Fig. 5.

Lentivirus-based genomic integration of the SARE reporter. (A) Design of lentiviral vectors. Top, the SARE reporter vector encodes an inducible reporter GFP (d2EGFP) under the control of SARE-ArcMin and a constitutively expressed infection marker RFP (TurboFP635) under the control of a pgk promoter. Bottom, a control vector lacking SARE. (B) Hippocampal neurons infected with the SARE reporter lentivirus were stimulated with BDNF for 6 h at 14 days postinfection. (Scale bar, 50 μm.) (C) GFP live-cell imaging of SARE-virus-infected neurons stimulated with high-frequency electrical pulses.

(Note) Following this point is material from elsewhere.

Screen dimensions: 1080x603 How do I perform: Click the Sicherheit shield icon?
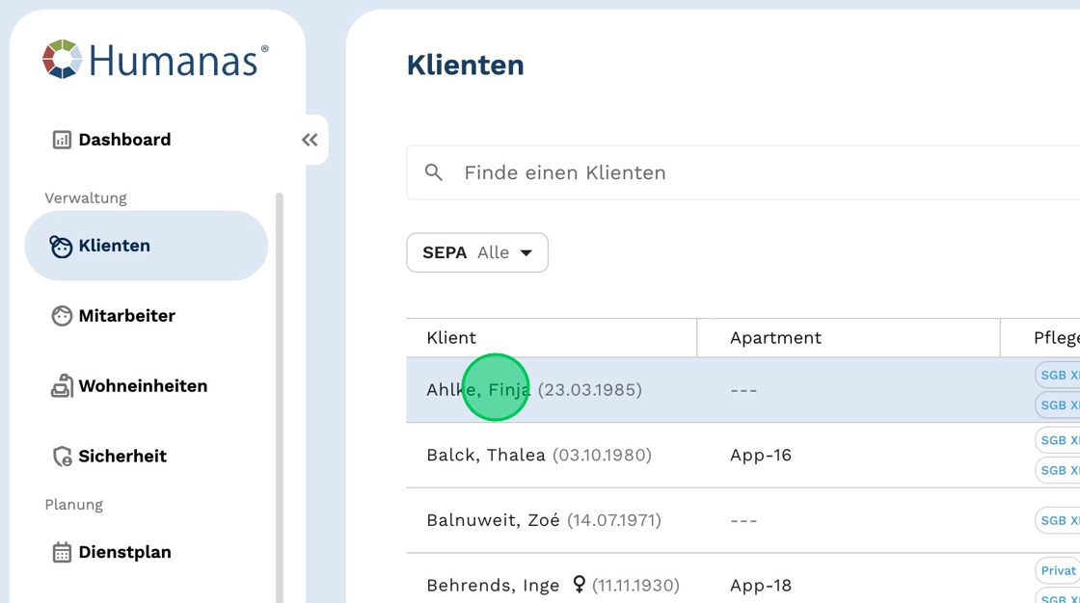62,457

Hippocampal neurons infected with the SARE reporter lentivirus were stimulated with field electrical pulses at time 0 h (triangle, 100 pulses at 100 Hz, 9 times), and GFP fluorescence was monitored. Gray lines, traces of individual neurons. Filled squares, the average trace of all neurons examined (n = 59). Open circles, the average trace of highly reactive neurons (top 10% of all neurons sorted by the F/F₀ value at the time of 8 h, n = 6). (D) No GFP fluorescence changes were observed in control-virus-infected neurons. Filled squares, the average trace of all neurons examined (n = 18).